Milano contro Regione Lombardia. E Maroni contro Stato e Regioni a statuto autonomo. Il governatore lombardo al Festival dell’Economia di Trento: «Voi perdete 19 miliardi. Noi zero. Basta con questa storia che gestite meglio i soldi»
Ma ha veramente poco da stare allegro l’ex Ministro degli Interni, perché ad ottobre si vota per la riforma costituzionale del governo Renzi e, se vince il sì, le regioni si vedranno martoriate. Si scrive riforma del Titolo V ma si legge che trasporti, energia, porti, aeroporti e una manciata di altre funzioni tornano competenza esclusiva di Roma. Ed è proprio sul Tevere che i milanesi vogliosi di autonomia cercano sponde politiche perché è lì che bisogna discutere come gestire le funzioni sottratte alla regioni e nelle mani di chi consegnarle.
I risultati delle amministrative ci diranno se i nuovi sindaci saranno in sintonia con lo spirito di Palazzo Chigi e con la maggioranza a Montecitorio e Palazzo Madama. Per non saper né leggere né scrivere si cercano alleanze lungo tutto lo spettro politico, da destra a sinistra: l’onorevole pd Emanuele Fiano da una parte. Corrado Passera dall’altra. Entrambi ex candidati sindaco – Fiano solo alle primarie del centrosinistra. Ed entrambi poi ritiratisi dalla corsa per salire sul carro degli “ufficiali” indicati dalla maggioranza degli elettori alle primarie o da accordi di coalizione.
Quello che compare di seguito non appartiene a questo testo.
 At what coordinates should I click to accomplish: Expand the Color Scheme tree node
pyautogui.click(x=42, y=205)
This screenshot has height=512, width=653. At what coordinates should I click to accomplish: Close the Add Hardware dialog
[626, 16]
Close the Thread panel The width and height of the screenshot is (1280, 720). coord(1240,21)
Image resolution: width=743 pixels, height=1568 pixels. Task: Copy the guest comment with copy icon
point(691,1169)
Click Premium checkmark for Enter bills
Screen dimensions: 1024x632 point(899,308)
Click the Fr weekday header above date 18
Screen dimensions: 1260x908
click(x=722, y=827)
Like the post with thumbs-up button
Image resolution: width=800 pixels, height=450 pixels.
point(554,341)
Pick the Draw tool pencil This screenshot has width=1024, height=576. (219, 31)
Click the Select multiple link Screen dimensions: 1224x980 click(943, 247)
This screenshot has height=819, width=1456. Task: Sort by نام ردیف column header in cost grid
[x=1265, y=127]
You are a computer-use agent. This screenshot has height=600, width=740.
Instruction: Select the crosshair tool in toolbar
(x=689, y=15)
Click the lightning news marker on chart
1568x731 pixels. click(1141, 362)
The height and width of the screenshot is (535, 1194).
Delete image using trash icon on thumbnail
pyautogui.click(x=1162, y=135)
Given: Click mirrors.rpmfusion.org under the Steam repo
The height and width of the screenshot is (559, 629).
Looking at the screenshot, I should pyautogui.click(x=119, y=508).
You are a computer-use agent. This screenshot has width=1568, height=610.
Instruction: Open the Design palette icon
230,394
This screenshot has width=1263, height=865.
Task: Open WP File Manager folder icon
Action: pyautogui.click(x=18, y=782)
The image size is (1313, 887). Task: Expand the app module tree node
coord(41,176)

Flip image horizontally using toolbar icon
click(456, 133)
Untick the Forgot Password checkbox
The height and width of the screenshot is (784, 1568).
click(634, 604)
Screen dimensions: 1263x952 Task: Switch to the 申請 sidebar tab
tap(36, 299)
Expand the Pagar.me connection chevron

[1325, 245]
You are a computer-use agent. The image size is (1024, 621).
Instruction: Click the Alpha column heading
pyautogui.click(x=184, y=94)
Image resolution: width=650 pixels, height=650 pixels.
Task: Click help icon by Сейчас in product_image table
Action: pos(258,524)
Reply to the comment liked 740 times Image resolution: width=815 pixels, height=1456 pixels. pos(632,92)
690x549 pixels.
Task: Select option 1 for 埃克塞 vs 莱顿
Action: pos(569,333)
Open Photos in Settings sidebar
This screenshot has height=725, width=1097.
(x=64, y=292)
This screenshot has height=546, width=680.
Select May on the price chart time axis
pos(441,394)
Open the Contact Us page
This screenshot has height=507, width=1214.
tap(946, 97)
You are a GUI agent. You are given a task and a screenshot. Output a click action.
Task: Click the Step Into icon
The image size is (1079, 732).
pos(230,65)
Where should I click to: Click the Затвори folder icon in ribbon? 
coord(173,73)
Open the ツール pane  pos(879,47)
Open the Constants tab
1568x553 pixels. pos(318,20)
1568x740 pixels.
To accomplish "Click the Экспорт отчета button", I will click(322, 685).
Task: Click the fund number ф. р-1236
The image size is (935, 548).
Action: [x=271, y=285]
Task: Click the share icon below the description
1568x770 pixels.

Un referendum a Milano per chiedere autonomia? Tecnicamente si può fare e 6 candidati sindaco su 9 si sono detti disponibili. Ma tra il dire e il fare c’è in mezzo la politica
La Costituzione, anche riformata, non modifica però l’articolo 132 che prevede la possibilità di creare nuove regioni con almeno un milione di abitanti. Proprio a questo articolo della Carta si appellano i neo-federalisti. E dopo giugno Sala, Parisi, Corrado o Cappato potrebbero indire un referendum fra i loro cittadini – si sono detti disponibili a farlo – semplicemente muovendo la maggioranza del consiglio comunale di Milano.
Il referendum si vince con il 50+1 dei voti ed è difficile che i cittadini non subiscano il fascino di proposte sul genere “l’Irap dei milanesi ai milanesi”. E il Parlamento non può fare altro che discutere la creazione di una nuova Regione. È avvenuto nel 1982 con il Molise – dicono – può capitare nel 2017 a Milano. Perché sono questi i tempi che si sono dati. Primavera-estate 2017, con la possibilità concreta che sotto la Madonnina i cittadini milanesi siano chiamati alle urne per la quarta volta in meno di un anno: trivelle, comunali, Costituzione e adesso “Regione Milano” o, come chiamano loro, “Milano Città Stato”. Quattro volte in un anno – se non è “eta dei Comuni” almeno Prima Repubblica.
Tecnicamente è possibile. Ma fra il dire e il fare c’è in mezzo la politica.